### PROBLEM DETAILS
Find the line containing "Select the top-left blue armored robe" in the entries below. Restate it and each line after it, word for word, up to and including the line containing "Insert a hyperlink in description".

### ENTRIES SHOWN
▽

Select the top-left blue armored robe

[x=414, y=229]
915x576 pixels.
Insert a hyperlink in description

△
▽

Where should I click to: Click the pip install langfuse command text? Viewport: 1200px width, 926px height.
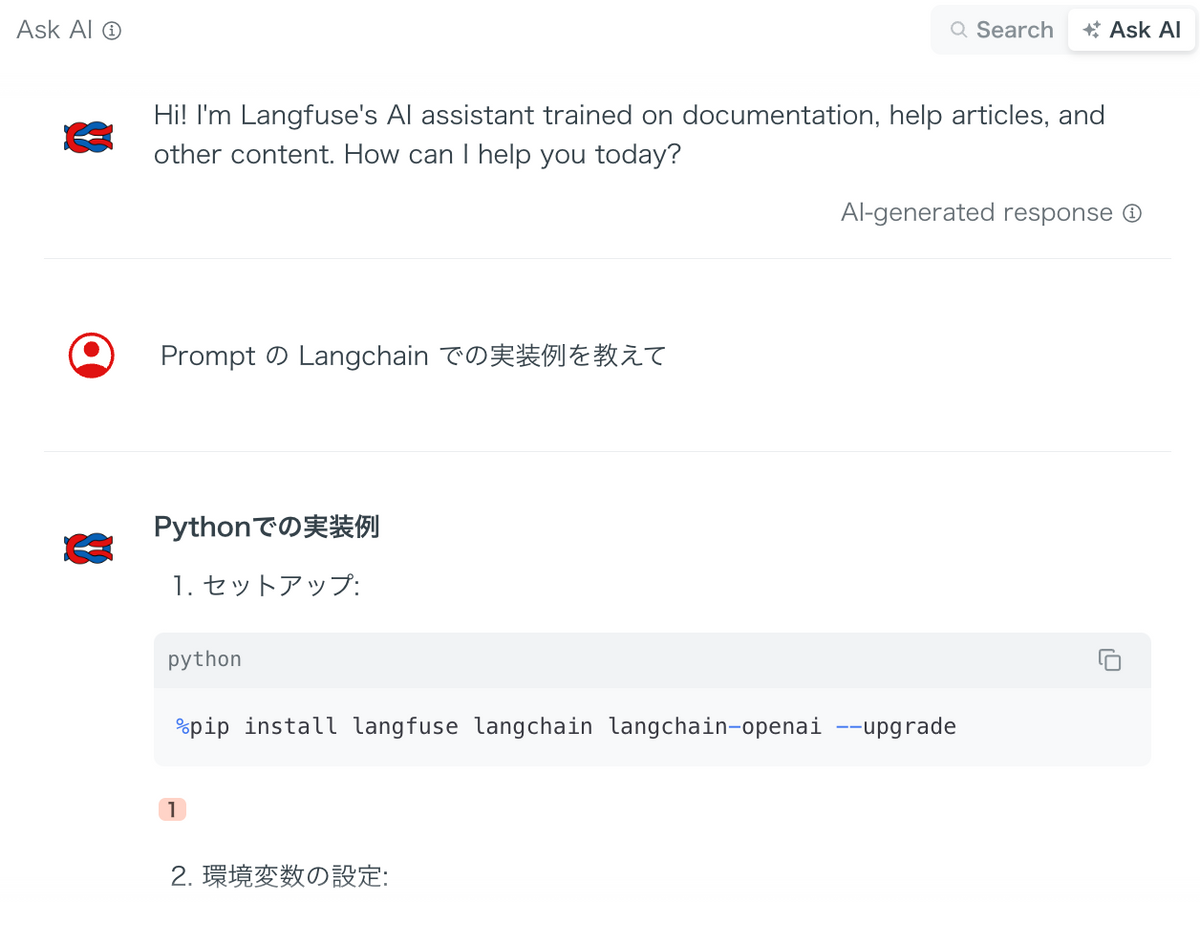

△

### RESULT OF THE TASK
Select the top-left blue armored robe

[x=414, y=229]
915x576 pixels.
Insert a hyperlink in description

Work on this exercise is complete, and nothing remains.